For Immediate Release
Contact: Sam Husseini, (202) 347-0020; or David Zupan, (541) 484-9167

Torture: * Prosecution * Protest

WASHINGTON

FRANCIS BOYLE
Boyle, a professor at the University of Illinois College of Law in
Champaign, earlier this week submitted a complaint to the International
Criminal Court charging Bush, Cheney, et. al with crimes relating to
the "extraordinary rendition" and illegal detention of individuals.
While the U.S. is not a signatory to the ICC, Boyle notes that many
people detained by the Bush administration where detained in countries
that were signatories of the ICC at the time of detention, and thus the
Court has jurisdiction on those cases.
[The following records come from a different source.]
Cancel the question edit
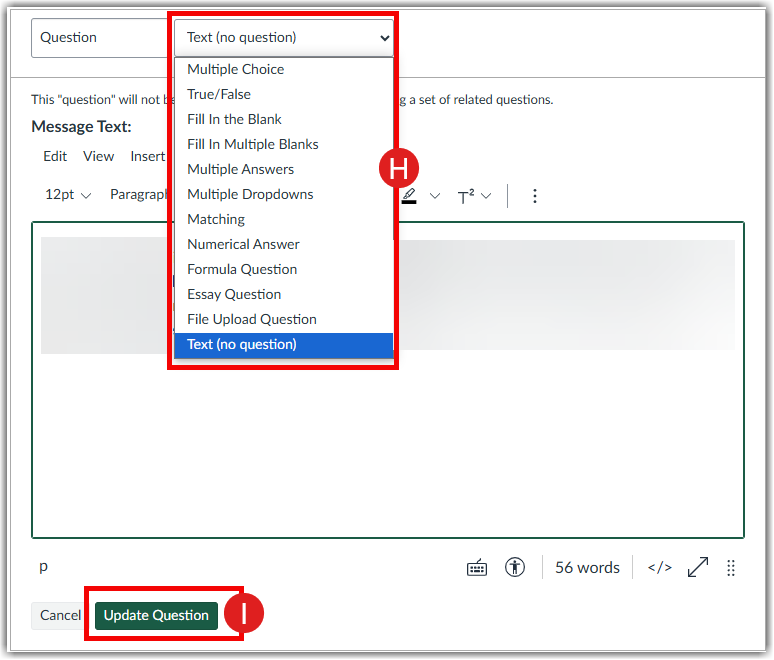This screenshot has height=660, width=774. [60, 615]
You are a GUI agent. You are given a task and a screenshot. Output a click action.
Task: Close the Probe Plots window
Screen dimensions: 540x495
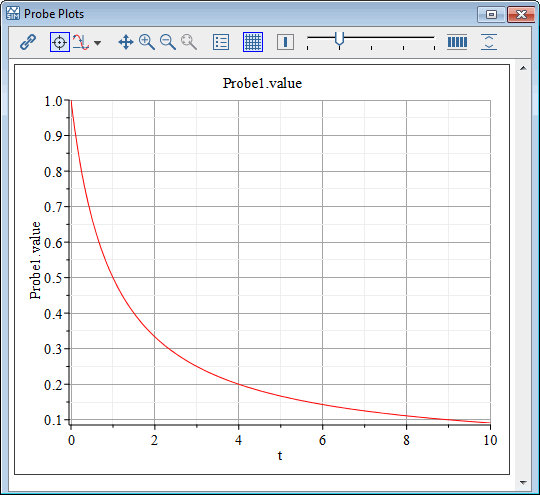[x=521, y=15]
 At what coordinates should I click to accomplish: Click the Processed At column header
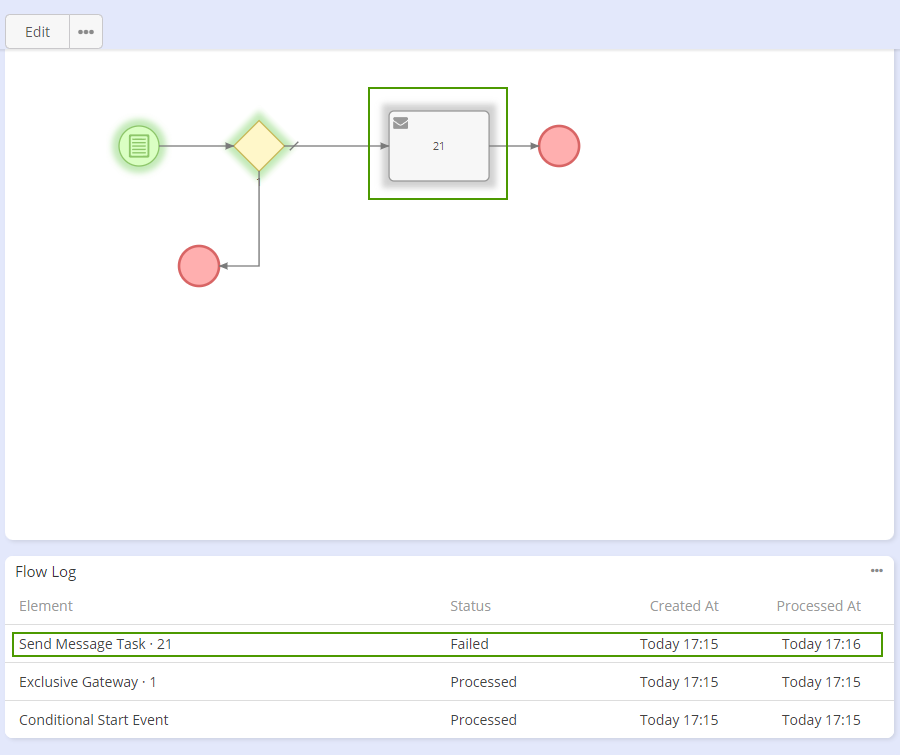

See the complaint by Boyle to the prosecutor of the ICC, Luis Moreno-Ocampo.

MATT DALOISIO
Under the banner "Broken Promises, Broken Laws, Broken Lives," the group Witness Against Torture
is holding a series of protests today. About 40 members of the group
were arrested today inside and outside the Capitol; video is expected
shortly at the group's webpage. Daloisio is a member of the group,
which notes that tomorrow marks the one-year anniversary of Obama
"signing executive orders outlawing torture and committing his
administration to closing Guantanamo within a year."
The group said today: "The United States continues to detain dozens
of men at Guantanamo who have been cleared for release. In addition,
the Obama administration is expanding the prison at Bagram [in
Afghanistan], and [is] proposing indefinite detention without charge or
trial for many and an Illinois prison facility for others. We see
President Obama trying to replace the lawlessness of Guantanamo with a
'legal black hole' in the continental United States. The laws are
broken." The group states that "the day of action follows a
twelve-day fast and vigil for justice."
Some of their protests focus on three individuals -- Salah Ahmed
Al-Salami, Mani Shaman Al-Utaybi and Yasser Talal Al-Zahrani -- held at
Guantanamo who were reported to have committed suicide in 2006, but a
recently published investigation by Scott Horton for Harper's magazine
finds that they were likely tortured to death. See: "The Guantanamo 'Suicides': A Camp Delta sergeant blows the whistle."